Als der inzwischen staatenlose John Demjanjuk 1988 aus Amerika ausgewiesen auf dem Flughafen von Tel Aviv landete, bat er die israelischen Polizisten, niederknien und den Boden des Heiligen Landes küssen zu dürfen (es wurde ihm verweigert). Im weiteren Verlauf des jahrelangen Verfahrens gegen den Mann, den sechs Überlebende aus Treblinka von Fotos und Gegenüberstellungen als „Iwan den Schrecklichen“ identifiziert hatten, bestand seine Verteidigungsstrategie stets darin, sich als eben jenen gläubigen, einfachen und dummen Automechaniker aus Cleveland/Ohio darzustellen, als der er sich schon bei seiner Ankunft hatte zeigen wollen. Fast scheint es, als hätte er sein Selbstporträt entlang von Hannah Arendts Überlegungen zur Banalität des Bösen modelliert, die sie damals, 1963, aus ihren Beobachtungen des Prozesses gegen Adolf Eichmann in Jerusalem entwickelt hatte.
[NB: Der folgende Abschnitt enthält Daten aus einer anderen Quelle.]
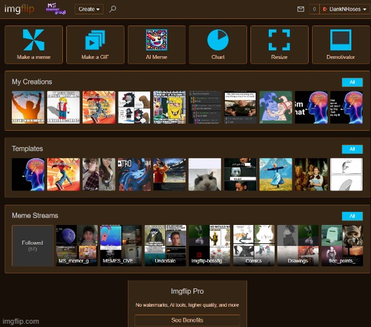Screen dimensions: 371x327
Task: Open the Resize image tool
Action: point(279,44)
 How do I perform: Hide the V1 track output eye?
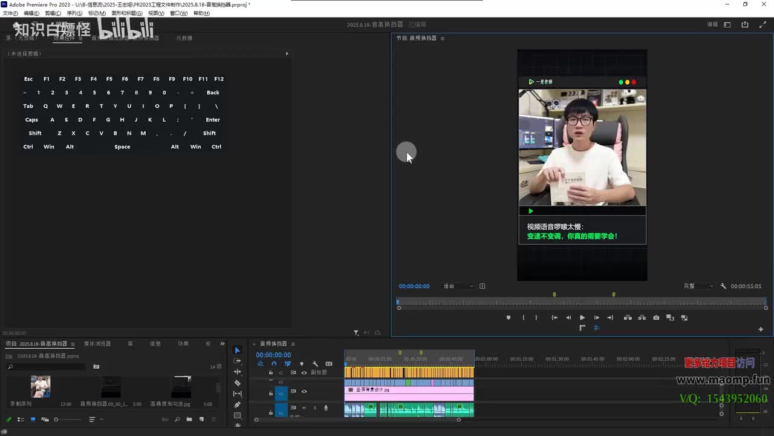click(304, 392)
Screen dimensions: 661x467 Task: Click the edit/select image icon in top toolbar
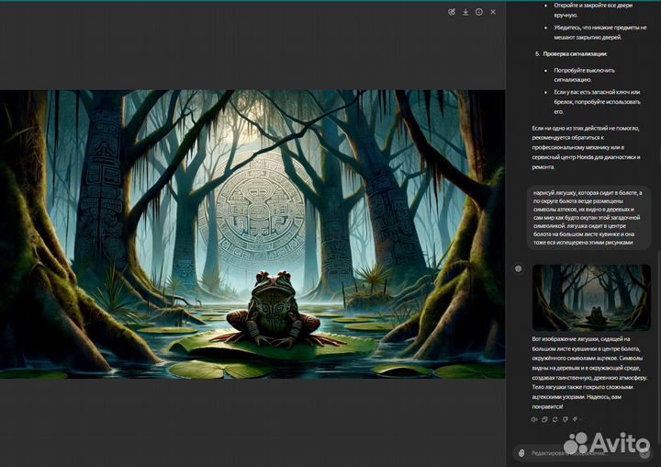(452, 12)
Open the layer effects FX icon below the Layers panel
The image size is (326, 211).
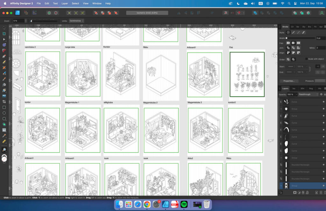(x=303, y=193)
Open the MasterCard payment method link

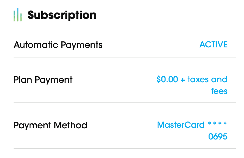pyautogui.click(x=181, y=125)
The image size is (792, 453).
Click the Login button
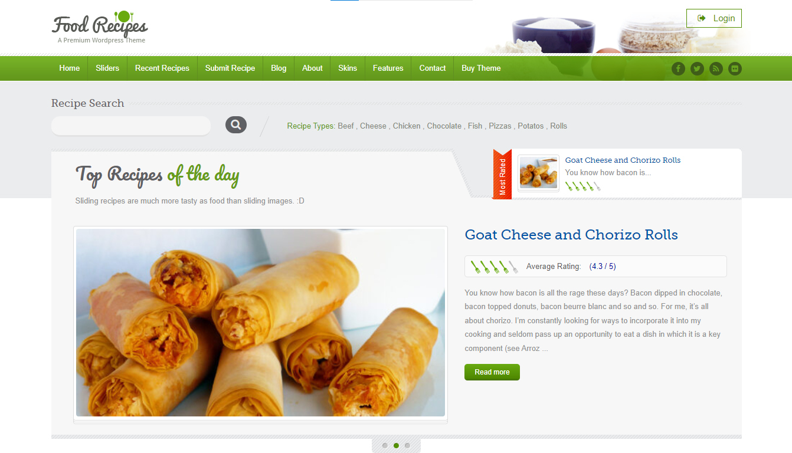pyautogui.click(x=714, y=18)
Das Todesurteil gegen Demjanjuk, gefällt 1988, war das zweite seiner Art auf israelischem Boden. Das ist aber schon fast die einzige Gemeinsamkeit zwischen den beiden Prozessen. An ihren Unterschieden läßt sich ablesen, was während der jüngsten israelischen Angriffe auf Ziele im Libanon in Vergessenheit zu geraten droht: Daß Israel dem Wunsch des Vorkriegs-Zionismus, der jüdische Staat könne eine normale Nation unter den Nationen werden, ein gewaltiges Stück näher gekommen ist.

Eichmann war im Mai 1960 von einem Geheimkommando der israelischen Sicherheitskräfte in Argentinien gekidnappt und nach Haifa gebracht worden; Demjanjuk wurde nach einem offiziellen Verfahren von amerikanischen Behörden ausgeliefert, weil er falsche Angaben über seine Tätigkeit während des Krieges gemacht hatte. Damals, 1960, hatte Ex-Ministerpräsident Ben Gurion schon Wochen vor der Eröffnung des Prozesses verkündet, man wolle, „daß die Nationen der Welt all dies erfahren, und daß sie sich schämen“.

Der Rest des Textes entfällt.